> **EXERCISE DATA**
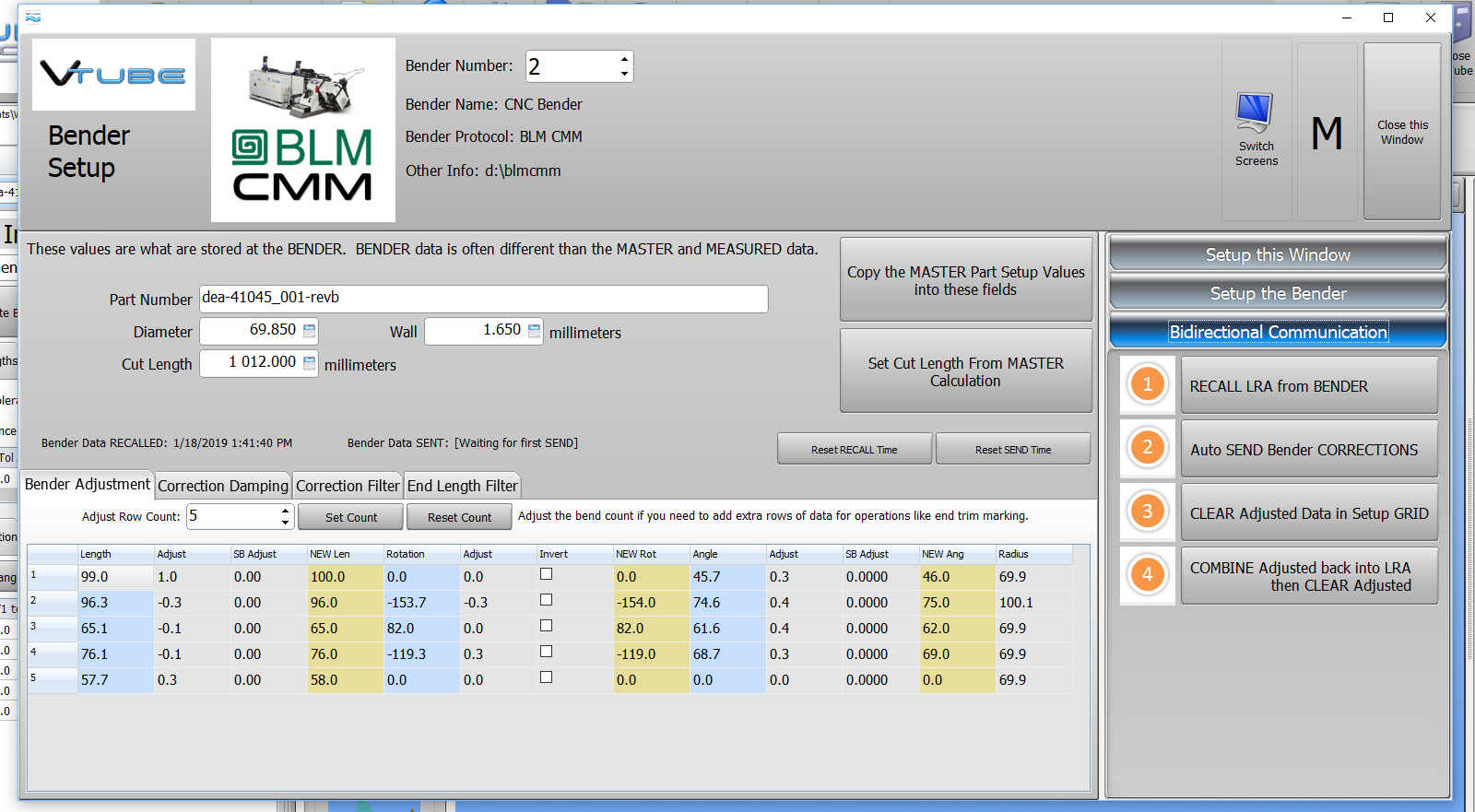Screen dimensions: 1475x812
Task: Click the orange number 4 step icon
Action: [1147, 575]
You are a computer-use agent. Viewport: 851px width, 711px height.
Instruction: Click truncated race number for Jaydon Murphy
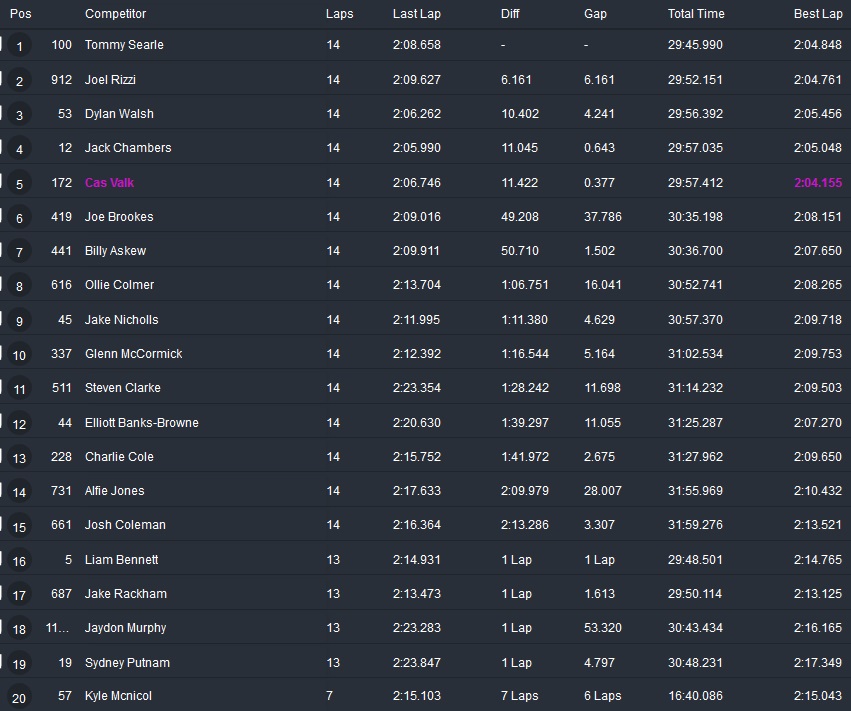59,628
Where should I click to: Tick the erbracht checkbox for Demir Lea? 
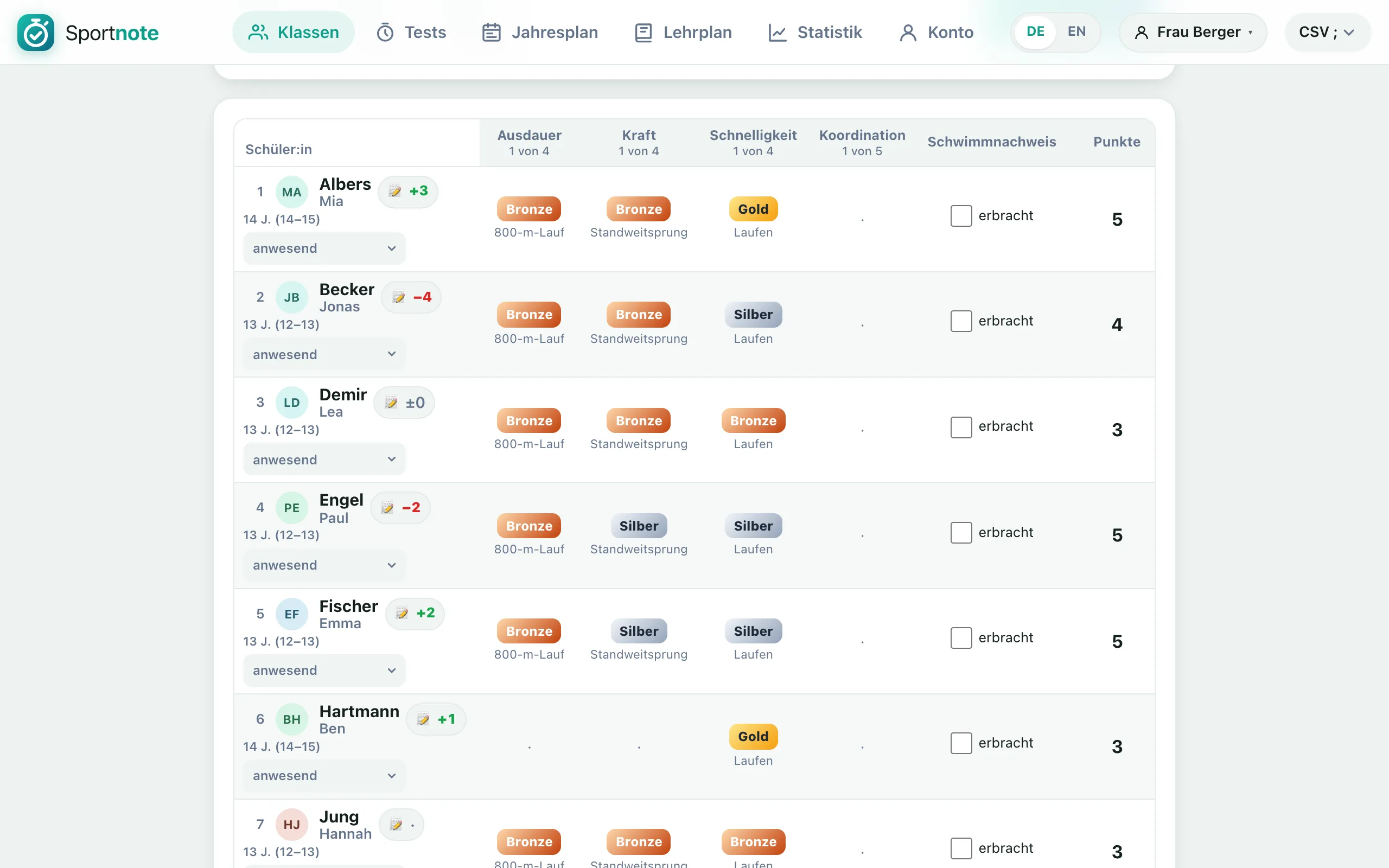[x=961, y=427]
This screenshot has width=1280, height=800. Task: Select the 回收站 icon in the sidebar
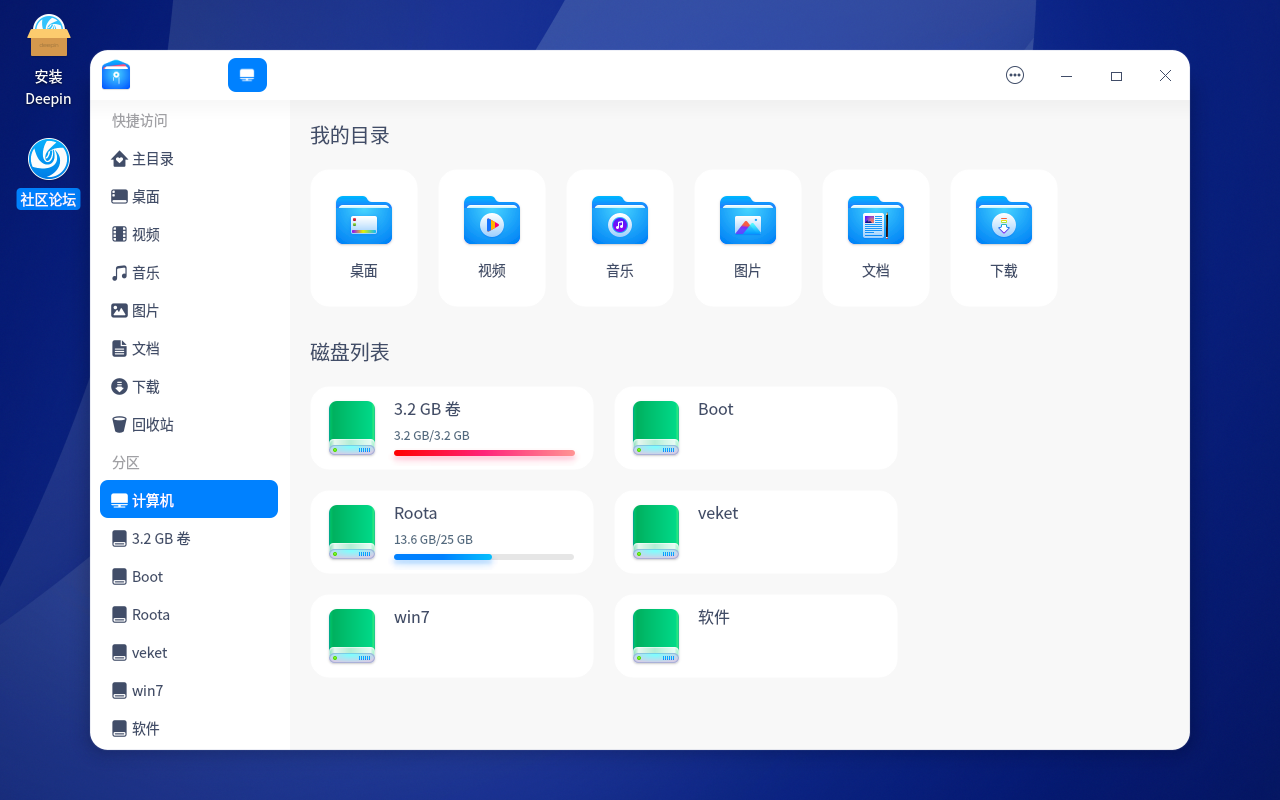[152, 424]
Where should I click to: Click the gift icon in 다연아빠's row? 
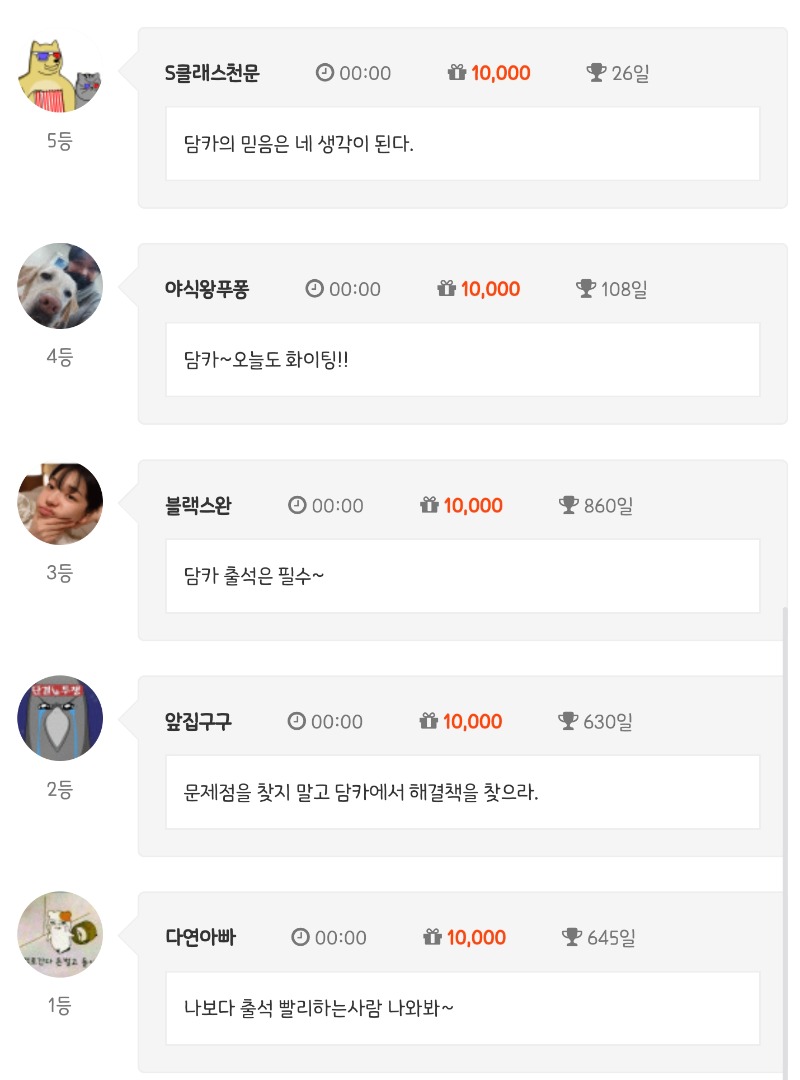coord(433,937)
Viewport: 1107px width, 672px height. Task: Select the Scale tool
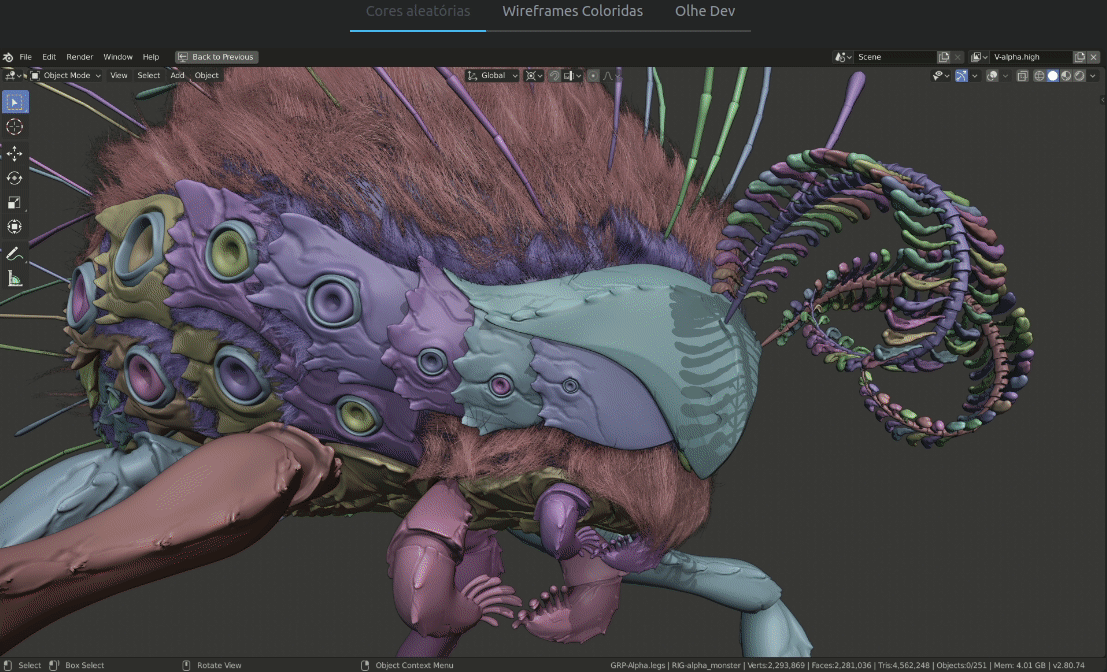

> **HOW TO COMPLETE THIS TASK**
Set the pictures aside and restate word for word only the lines from the line containing "This screenshot has" through the end of the entries above, both included.

> **EXERCISE OUTPUT**
This screenshot has width=1280, height=800. Task: Select the 回收站 icon in the sidebar
[152, 424]
Where should I click to: Click the gift icon in 다연아빠's row? 
coord(433,937)
Viewport: 1107px width, 672px height. Task: Select the Scale tool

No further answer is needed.